Но наряду с этим бодлеровская философия дендизма соприкасается с философией стоиков: «Денди может быть человеком пресыщенным, может быть человеком страдающим; но в этом последнем случае он будет страдать, как спартанец, у которого лисица выедала внутренности… Дендизм – это последняя вспышка героизма в эпоху всеобщего упадка».
И наконец, абсолютно противоположны идеалам золотой молодежи такие слова:
«Эти существа (денди) не имеют иной заботы, как непрестанно воплощать в собственной личности идею красоты, культивировать чувство и мыслить».

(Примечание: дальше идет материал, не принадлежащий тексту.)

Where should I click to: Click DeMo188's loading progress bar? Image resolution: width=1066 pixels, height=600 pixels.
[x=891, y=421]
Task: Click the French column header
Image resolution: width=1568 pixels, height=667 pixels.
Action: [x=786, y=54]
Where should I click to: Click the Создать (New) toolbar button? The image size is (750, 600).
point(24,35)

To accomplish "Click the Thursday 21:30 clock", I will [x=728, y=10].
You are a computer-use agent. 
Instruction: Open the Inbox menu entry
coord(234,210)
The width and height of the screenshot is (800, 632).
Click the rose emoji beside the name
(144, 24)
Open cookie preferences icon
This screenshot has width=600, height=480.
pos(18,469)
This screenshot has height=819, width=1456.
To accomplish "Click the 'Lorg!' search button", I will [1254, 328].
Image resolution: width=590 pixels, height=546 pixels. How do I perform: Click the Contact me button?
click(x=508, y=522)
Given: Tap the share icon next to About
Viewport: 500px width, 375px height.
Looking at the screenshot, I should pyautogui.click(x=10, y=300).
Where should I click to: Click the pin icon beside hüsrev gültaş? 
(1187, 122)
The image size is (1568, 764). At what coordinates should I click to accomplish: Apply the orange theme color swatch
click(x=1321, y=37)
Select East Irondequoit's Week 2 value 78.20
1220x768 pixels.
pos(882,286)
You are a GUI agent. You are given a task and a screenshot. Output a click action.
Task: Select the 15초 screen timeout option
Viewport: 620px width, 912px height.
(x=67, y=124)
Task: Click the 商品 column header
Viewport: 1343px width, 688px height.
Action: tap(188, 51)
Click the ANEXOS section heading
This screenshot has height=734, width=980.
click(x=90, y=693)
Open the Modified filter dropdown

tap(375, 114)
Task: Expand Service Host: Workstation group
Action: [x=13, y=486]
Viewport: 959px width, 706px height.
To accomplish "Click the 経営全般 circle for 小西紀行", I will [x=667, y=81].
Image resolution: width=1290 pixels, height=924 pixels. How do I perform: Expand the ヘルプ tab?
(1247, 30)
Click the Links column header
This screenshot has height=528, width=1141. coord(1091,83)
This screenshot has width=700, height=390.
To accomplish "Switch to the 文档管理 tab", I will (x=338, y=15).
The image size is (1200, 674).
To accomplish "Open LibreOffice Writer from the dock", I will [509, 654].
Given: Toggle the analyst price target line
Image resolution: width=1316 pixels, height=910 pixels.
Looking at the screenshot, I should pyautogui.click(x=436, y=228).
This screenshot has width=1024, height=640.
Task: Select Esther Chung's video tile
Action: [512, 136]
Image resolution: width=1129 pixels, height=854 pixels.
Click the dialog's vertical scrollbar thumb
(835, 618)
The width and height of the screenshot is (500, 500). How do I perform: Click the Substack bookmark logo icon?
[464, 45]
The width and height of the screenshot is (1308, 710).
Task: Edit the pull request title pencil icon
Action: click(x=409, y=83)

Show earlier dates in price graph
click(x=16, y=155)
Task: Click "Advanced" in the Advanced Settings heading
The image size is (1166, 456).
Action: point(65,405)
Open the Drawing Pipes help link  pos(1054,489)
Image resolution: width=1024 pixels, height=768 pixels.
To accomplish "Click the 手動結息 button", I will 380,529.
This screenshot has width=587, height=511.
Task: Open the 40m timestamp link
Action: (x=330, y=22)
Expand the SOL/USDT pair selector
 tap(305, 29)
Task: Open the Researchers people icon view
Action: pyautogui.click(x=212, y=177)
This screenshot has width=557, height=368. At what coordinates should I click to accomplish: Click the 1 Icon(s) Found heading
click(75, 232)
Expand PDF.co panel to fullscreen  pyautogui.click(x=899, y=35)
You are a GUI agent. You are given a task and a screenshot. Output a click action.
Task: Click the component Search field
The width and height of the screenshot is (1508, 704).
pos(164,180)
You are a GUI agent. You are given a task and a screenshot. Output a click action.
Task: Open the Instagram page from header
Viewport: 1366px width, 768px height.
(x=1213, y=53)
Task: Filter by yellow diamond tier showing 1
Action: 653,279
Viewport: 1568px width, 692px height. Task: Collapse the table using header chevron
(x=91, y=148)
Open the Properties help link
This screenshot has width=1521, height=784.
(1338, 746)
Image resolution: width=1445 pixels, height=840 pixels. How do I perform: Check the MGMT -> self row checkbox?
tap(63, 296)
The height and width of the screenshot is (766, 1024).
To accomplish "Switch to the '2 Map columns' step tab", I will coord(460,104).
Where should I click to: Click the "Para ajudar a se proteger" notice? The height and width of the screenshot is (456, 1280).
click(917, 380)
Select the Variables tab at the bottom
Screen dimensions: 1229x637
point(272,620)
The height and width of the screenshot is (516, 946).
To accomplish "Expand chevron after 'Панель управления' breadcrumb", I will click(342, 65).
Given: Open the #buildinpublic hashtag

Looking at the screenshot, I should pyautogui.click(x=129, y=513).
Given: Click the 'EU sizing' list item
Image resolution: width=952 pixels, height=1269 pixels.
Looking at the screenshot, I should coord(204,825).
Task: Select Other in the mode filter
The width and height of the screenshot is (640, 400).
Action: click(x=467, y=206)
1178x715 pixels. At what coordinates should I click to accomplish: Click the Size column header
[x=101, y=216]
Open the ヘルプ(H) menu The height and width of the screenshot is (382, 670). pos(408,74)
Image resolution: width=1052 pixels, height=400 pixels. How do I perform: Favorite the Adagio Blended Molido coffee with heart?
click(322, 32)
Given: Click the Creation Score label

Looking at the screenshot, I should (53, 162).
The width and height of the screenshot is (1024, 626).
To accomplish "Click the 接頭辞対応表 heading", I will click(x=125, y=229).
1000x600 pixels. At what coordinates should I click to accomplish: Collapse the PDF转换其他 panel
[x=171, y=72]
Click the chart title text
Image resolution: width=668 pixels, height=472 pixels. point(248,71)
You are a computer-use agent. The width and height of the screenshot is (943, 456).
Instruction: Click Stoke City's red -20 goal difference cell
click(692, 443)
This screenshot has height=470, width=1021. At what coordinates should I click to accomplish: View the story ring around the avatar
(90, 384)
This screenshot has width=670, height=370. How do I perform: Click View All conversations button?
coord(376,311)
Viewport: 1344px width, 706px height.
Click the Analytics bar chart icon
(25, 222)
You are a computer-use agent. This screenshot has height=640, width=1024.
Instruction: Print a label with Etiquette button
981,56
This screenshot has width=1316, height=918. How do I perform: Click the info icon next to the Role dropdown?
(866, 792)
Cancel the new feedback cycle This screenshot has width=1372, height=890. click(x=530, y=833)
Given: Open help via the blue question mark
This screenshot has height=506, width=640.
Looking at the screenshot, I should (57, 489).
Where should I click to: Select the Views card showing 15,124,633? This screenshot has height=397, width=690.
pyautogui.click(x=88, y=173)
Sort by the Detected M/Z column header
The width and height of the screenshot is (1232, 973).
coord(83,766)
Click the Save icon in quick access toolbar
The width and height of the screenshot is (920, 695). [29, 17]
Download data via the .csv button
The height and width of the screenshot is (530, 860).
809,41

Как видим, Бодлер противоречив и в определении своего человеческого идеала; но не следование ли этому идеалу приводит к тому, что свидетель последних лет его жизни восклицает: «Как ни тяготила его нужда, какой бы острой ни была потребность в деньгах, его поведение в обществе говорило о том, что никакие, даже самые худшие обстоятельства не могут заглушить в нем стремление сохранить те отличия, которые делают подлинного денди безупречным рыцарем духа».
Дендизм Бодлера (как затем Марселя Пруста) имеет еще одно измерение – причастность к «высшему», «элитарному», «исключительному» («поскольку это слово подразумевает подчеркнутую самобытность и тонкое понимание всего духовного механизма нашего мира»). Дендизм – это утонченность, «избранность», принадлежность к «сливкам», высшим аристократам. Сам Бодлер говорит о «последней вспышке героики в мире упадка» и «заходящем солнце» – в близящемся массовом обществе («мире упадка») дендизм обречен, ему ничего не остается, кроме самоубийства («самоубийство – высшее таинство дендизма», – скажет Ж. Крепэ). Духовная аристократия – могикане, «уходящие люди», своего рода невидимый «клуб самоубийц». В этом отношении дендизм – способ защиты, противостояние другим, наглядное свидетельство не кокетства, но нежелания «быть как все».
Бодлер, несомненно, – «прекрасная душа», влекущаяся к идеалу, но это безнадежно одинокая душа, не знающая ни радости любви к другому, ни радости самопожертвования; таким душам в высшей степени присущи самопоглощенность и эгоцентризм.